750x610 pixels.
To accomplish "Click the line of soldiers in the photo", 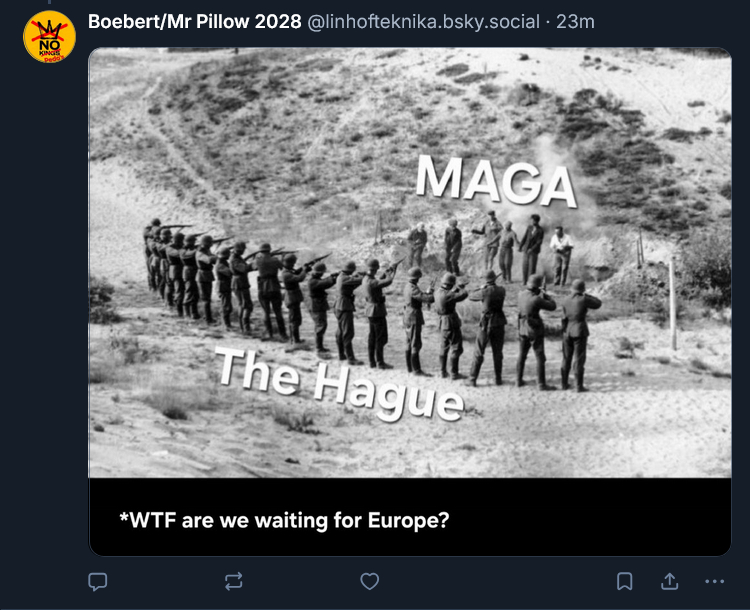I will 371,306.
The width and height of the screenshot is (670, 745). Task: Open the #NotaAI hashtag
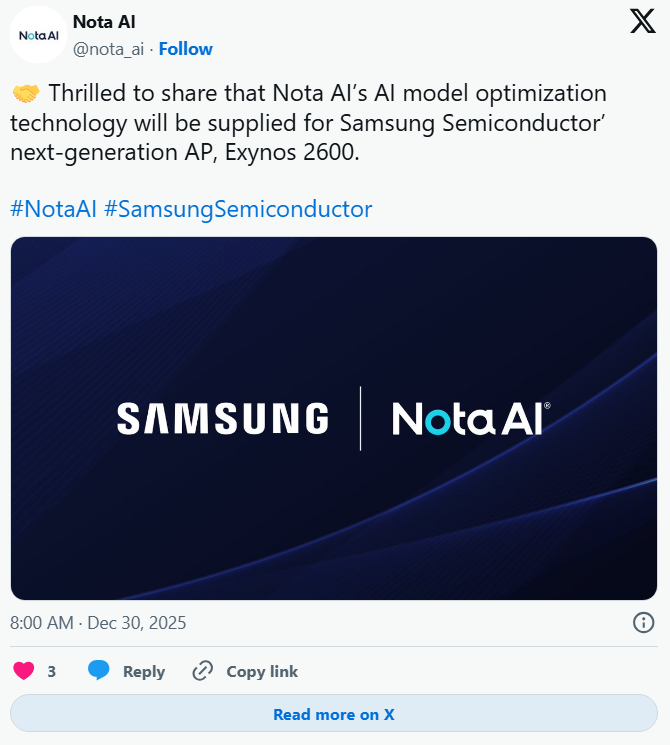click(53, 209)
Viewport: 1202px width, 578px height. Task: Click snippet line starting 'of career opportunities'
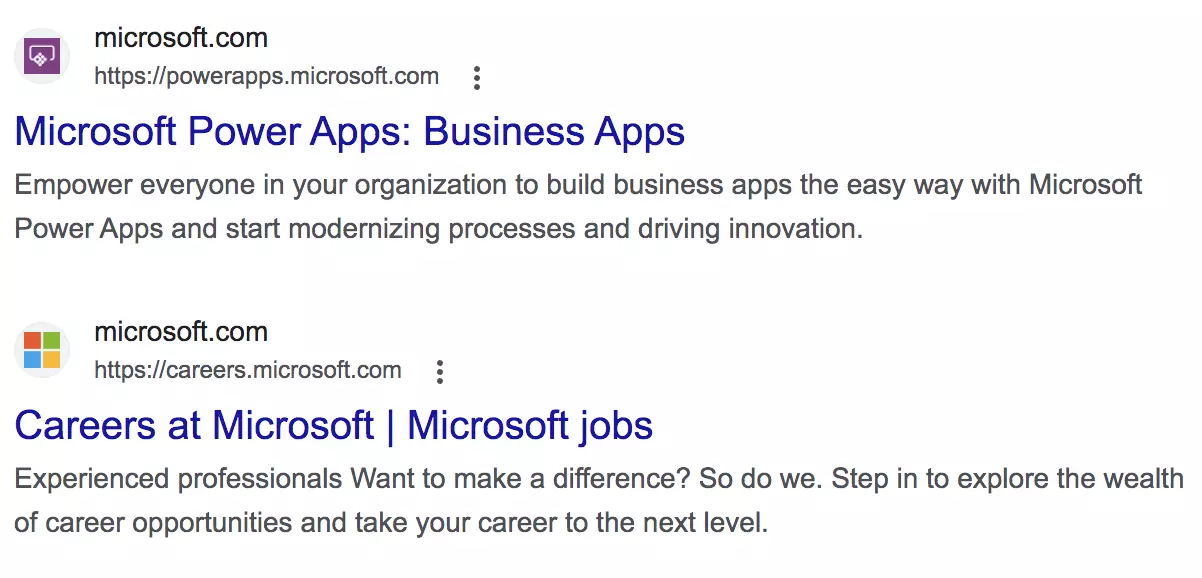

(Exercise)
Working from the line containing "The width and" to the last line of the data, retype every line exactly, both ends included, and leave out all pictures.

(Final answer)
The width and height of the screenshot is (670, 745). Task: Open the #NotaAI hashtag
click(53, 209)
Viewport: 1202px width, 578px height. Task: Click snippet line starting 'of career opportunities'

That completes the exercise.